GSoC Idea - OCR Support

PackElend · 27 February 2020 19:18

this is the topic in regard to the above-mentioned topic.
Anything on how to do this, how it shall be done, what features in shell include etc. is discussed here if an existing topic hasn’t been created yet, see idea description below.
Your interest in this idea shall be announced here, otherwise, it gets easily lost as we would need to remember each introduction.

This topic is used to update the specification of the idea as well, even if there is an existing topic, so interested students, watch it!
Anything that shell be discussed privately as e.g. if it involves your proposal will be discussed through a private channel what is currently in discussion.

As of the moment, I’m writing this, the idea’s description of https://joplinapp.org/gsoc2020/ideas.html#5-ocr-support is:

It is possible to add support for OCR content in Joplin via the Tesseract library. A first step would be to assess the feasibility of this project by integrating the lib in the desktop app and trying to OCR an image. OCR support should be implemented as a service of the desktop app. It would extract the text from the images, and append the content as plain text to the notes.

Expected Outcome: A service on the desktop app that extract text from images and attach it to the note.

Difficulty Level: High
Skills Required: JavaScript
Potential Mentor(s): CalebJohn, laurent22

rabeehrz · 27 February 2020 11:51

OCR is one of the projects listed on the ideas page for GSoC '20. I think OCR would be a great addition to Joplin. This would help users to add text from images very easily and would be a welcome feature by everyone.

As mentioned in the ideas page, The initial stage of implementing OCR requires checking the feasibility of the project. As suggested by Laurent, the first step was to integrate the library into the desktop app and test it.

I’ve done a basic implementation of the Tesseract Library in the desktop app and did some tests. I would like to discuss the results and get feedback for the same to get a really good idea for when I’m submitting my proposal.

The implementation is on the ocr-tess branch of a fork of the joplin repo.
It can be found here.

Before testing, install the tesseract-js package.

npm install tesseract-js

In the Note editor, an icon can be found in the toolbar. Click on the icon and select the image.

After selecting the image(s), the progress of the OCR is logged to the console, along with the time taken to process the image. (I haven’t added any progress bar. Monitor the console. After it says, initialized the api, the process is running and give it some time.)

On completion of the process, the text is appended to the markup editor. This is what I’ve implemented so far. I tested the functionality with some sample images and I would like to answer some queries Laurent has mentioned.
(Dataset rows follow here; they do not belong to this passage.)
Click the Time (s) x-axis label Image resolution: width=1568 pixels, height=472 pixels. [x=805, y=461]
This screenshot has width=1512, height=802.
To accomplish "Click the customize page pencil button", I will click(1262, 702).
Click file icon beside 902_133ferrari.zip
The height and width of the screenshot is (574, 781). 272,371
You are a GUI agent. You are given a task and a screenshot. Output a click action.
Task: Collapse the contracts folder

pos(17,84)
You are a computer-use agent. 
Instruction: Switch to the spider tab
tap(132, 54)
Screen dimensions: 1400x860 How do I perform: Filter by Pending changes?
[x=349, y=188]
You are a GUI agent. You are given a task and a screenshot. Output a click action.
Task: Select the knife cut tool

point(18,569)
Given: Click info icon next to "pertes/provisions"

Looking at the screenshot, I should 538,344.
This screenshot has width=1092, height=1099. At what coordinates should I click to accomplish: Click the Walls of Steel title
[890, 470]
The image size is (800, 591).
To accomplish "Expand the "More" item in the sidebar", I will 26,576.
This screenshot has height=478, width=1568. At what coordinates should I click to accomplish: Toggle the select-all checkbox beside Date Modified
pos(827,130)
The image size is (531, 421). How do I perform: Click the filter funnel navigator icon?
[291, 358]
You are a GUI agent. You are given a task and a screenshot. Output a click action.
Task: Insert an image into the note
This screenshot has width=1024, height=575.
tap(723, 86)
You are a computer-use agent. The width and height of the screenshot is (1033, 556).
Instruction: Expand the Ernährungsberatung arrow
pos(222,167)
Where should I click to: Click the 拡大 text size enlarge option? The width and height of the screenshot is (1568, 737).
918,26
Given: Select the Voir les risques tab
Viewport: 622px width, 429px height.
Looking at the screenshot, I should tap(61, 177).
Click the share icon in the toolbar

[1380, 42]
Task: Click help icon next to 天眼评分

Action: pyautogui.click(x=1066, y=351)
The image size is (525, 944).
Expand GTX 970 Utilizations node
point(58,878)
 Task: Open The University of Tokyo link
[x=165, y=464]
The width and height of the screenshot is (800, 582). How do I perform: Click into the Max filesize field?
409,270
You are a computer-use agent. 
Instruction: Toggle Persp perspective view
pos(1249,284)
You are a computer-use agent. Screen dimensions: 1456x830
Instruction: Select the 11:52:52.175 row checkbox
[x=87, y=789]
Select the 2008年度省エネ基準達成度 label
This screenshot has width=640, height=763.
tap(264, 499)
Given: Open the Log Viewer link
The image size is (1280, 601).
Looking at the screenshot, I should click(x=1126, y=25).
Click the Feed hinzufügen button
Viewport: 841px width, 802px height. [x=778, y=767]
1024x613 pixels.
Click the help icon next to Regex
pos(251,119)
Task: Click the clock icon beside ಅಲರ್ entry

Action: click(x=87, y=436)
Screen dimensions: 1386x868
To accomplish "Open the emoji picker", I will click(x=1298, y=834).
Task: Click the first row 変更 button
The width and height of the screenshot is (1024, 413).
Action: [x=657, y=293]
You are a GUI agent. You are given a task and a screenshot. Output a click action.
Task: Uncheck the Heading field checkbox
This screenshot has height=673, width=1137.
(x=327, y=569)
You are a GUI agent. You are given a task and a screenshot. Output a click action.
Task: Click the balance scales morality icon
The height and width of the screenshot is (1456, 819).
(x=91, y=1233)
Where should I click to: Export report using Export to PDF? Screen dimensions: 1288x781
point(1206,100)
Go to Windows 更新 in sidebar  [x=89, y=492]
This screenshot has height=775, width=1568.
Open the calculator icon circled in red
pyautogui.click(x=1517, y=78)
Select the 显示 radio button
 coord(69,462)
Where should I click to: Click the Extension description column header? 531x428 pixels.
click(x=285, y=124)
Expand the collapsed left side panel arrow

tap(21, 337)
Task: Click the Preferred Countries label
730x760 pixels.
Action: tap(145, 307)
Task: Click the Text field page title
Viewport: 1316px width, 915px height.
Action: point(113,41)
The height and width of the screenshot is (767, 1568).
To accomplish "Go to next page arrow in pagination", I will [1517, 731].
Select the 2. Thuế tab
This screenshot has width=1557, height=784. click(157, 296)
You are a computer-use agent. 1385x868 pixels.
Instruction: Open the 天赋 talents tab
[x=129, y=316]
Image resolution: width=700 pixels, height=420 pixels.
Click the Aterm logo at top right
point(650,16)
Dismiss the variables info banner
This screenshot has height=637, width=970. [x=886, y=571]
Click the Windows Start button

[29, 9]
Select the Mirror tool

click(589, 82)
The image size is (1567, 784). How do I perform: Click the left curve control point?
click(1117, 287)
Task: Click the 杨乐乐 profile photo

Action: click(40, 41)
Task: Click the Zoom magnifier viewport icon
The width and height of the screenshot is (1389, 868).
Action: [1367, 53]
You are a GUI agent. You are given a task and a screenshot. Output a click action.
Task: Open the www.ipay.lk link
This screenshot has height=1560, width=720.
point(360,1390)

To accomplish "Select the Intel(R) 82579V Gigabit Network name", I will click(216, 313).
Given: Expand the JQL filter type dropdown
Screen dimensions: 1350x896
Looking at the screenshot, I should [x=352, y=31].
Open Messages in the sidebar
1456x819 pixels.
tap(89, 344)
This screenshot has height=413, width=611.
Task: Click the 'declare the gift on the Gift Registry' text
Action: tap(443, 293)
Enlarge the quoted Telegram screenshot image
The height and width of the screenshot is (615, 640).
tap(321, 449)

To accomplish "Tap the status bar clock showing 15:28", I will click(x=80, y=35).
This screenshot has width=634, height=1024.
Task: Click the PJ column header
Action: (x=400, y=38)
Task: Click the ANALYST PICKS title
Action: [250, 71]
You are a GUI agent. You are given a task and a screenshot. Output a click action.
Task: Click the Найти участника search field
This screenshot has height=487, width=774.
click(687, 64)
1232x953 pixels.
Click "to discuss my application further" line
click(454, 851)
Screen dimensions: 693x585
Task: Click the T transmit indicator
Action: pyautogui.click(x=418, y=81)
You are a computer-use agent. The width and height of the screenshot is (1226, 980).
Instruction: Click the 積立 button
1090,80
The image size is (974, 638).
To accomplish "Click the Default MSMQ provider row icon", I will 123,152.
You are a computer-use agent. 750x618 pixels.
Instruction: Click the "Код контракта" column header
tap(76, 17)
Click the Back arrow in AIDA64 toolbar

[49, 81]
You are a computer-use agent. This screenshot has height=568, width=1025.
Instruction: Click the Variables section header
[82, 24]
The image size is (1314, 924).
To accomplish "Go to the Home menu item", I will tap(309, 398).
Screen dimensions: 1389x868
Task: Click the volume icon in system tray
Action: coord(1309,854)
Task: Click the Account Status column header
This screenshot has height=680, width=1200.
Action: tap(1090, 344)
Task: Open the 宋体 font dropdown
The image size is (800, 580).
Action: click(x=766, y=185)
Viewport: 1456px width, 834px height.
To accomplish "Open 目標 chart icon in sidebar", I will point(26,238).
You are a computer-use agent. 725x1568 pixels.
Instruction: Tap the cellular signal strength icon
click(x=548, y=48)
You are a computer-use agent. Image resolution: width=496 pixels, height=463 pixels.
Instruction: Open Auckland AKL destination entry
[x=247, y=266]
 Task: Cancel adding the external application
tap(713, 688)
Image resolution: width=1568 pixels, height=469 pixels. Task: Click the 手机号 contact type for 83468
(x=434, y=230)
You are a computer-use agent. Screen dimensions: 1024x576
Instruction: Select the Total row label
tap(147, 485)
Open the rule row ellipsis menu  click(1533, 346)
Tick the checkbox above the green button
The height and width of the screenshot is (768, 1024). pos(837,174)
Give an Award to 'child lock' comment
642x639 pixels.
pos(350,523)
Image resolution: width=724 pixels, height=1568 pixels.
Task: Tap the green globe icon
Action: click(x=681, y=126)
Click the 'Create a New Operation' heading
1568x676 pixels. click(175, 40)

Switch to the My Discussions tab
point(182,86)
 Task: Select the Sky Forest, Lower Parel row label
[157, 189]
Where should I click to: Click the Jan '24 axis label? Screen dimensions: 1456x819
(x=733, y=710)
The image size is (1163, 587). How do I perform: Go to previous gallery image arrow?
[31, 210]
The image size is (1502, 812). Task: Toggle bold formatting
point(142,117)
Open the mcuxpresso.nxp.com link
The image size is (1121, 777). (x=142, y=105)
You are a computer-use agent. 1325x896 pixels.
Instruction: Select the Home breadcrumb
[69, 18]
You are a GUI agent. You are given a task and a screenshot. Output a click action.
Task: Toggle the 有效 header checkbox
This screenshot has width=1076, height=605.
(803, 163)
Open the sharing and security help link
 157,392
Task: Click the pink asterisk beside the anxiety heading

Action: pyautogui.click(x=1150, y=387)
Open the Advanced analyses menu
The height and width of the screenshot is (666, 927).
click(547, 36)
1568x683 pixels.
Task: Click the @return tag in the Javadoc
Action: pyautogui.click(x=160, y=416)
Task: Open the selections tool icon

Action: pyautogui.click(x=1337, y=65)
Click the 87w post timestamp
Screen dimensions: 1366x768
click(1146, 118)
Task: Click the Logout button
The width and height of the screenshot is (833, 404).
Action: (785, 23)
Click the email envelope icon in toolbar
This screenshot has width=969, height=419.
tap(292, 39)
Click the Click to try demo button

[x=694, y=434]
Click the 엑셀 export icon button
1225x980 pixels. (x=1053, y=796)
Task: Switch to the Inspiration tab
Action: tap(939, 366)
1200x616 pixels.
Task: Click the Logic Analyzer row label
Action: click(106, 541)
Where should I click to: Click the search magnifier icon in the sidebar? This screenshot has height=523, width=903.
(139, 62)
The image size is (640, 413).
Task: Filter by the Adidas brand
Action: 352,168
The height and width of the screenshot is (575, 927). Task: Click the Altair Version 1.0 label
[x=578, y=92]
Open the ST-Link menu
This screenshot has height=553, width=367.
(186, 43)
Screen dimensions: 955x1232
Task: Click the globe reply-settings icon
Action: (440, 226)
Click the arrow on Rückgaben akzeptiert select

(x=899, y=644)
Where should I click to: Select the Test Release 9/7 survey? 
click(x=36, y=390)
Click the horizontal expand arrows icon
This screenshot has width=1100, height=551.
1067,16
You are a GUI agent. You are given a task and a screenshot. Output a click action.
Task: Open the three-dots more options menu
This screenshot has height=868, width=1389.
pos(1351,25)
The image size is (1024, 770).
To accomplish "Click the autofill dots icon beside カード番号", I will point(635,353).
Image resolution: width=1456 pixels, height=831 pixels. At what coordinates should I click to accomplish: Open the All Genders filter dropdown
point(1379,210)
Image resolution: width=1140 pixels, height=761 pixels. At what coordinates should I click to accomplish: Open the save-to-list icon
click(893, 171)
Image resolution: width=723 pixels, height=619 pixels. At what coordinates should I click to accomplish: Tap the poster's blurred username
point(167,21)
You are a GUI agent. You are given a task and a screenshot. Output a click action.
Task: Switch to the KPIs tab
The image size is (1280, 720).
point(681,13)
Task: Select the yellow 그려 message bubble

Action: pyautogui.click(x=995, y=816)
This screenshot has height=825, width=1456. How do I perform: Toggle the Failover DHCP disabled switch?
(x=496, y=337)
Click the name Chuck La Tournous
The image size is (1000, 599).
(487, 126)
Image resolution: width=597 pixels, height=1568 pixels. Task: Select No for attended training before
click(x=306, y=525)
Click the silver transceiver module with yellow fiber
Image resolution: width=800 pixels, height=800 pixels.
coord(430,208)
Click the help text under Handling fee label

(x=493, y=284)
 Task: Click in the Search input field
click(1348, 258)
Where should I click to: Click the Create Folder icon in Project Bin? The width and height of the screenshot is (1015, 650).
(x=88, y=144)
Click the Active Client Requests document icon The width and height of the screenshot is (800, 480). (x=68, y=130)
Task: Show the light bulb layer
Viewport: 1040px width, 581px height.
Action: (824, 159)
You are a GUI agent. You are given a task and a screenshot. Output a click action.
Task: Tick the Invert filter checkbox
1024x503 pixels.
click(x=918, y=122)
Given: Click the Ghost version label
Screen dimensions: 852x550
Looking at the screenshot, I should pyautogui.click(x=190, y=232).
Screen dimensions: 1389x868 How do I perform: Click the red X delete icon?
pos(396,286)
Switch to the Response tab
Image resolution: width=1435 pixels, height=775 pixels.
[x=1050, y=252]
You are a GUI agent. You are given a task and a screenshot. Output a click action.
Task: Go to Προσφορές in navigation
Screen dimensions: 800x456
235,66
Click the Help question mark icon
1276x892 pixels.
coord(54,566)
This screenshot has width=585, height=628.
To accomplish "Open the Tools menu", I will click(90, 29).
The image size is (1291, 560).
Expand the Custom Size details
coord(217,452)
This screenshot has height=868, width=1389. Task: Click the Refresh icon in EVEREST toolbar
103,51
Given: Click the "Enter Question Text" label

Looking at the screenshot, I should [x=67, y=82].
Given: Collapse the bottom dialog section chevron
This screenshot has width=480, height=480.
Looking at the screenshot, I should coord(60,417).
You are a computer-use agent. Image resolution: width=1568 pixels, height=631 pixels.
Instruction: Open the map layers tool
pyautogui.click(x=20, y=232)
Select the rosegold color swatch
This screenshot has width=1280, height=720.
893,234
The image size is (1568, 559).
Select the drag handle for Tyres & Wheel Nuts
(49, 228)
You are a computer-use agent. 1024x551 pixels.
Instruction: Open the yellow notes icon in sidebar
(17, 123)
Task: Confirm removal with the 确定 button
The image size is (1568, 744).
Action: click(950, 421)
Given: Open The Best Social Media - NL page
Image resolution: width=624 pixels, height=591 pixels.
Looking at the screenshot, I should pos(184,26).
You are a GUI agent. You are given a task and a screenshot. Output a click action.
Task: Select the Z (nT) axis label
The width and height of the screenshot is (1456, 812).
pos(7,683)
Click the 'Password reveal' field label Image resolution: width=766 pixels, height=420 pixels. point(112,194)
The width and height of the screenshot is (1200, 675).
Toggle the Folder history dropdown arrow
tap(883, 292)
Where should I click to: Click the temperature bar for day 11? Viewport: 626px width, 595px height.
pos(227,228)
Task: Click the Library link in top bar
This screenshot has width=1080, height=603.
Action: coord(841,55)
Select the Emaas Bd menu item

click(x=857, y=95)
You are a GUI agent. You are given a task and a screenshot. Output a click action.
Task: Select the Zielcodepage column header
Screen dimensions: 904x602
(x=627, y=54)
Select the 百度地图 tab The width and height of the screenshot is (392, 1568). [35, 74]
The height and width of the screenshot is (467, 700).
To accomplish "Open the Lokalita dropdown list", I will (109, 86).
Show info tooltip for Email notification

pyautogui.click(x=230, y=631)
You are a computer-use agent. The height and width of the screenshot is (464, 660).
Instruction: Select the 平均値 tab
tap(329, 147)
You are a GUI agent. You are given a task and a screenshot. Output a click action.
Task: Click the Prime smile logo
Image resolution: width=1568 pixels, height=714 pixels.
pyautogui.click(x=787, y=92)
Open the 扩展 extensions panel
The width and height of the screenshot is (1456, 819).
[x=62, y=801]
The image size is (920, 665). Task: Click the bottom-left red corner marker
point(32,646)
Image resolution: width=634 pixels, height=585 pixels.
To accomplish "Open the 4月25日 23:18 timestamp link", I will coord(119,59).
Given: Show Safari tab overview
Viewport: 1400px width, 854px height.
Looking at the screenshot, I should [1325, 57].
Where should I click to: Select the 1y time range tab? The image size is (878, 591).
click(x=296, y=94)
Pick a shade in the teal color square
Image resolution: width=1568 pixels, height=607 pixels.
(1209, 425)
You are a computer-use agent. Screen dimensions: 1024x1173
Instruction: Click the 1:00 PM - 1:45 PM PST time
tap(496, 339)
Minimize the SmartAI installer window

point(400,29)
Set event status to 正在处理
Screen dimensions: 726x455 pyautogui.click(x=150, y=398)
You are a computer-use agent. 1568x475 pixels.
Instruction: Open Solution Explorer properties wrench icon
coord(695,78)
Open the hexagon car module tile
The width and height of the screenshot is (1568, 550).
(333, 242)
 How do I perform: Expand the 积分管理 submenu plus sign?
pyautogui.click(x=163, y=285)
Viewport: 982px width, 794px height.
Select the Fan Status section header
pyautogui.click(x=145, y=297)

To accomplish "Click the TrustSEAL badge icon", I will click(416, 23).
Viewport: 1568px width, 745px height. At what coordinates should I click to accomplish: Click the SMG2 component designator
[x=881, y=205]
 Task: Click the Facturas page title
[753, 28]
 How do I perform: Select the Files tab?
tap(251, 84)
Note: This is a very basic implementation of the Tesseract Library and is no where near the specifications mentioned by Laurent in the issue. The final implementation can be much more user-friendly with dialogs and progress bars.

Is the image OCR’ed correctly?

Well, yes and no. Clean images (images with clear text/font and proper spacing) were perfectly-recognized.

Input image:

Output Text: (Time 18s)

Book scanning

Problem statement for the Online Qualification Round of Hash Code 2020
Introduction
Books allow us to discover fantasy worlds and better understand the world we live in.
They enable us to learn about everything from photography to compilers… and of
course a good book is a great way to relax!
Google Books is a project that embraces the value books bring to our daily lives. It
aspires to bring the world’s books online and make them accessible to everyone. In the
last 15 years, Google Books has collected digital copies of 40 million books in more
than 400 languages’, partly by scanning books from libraries and publishers all around
the world.
In this competition problem, we will explore the challenges of setting up a scanning
process for milions of books stored in libraries around the world and having them
scanned at a scanning facility.
Task
Given a description of libraries and books available, plan which books to scan from
which library to maximize the total score of all scanned books, taking into account that
each library needs to be signed up before it can ship books.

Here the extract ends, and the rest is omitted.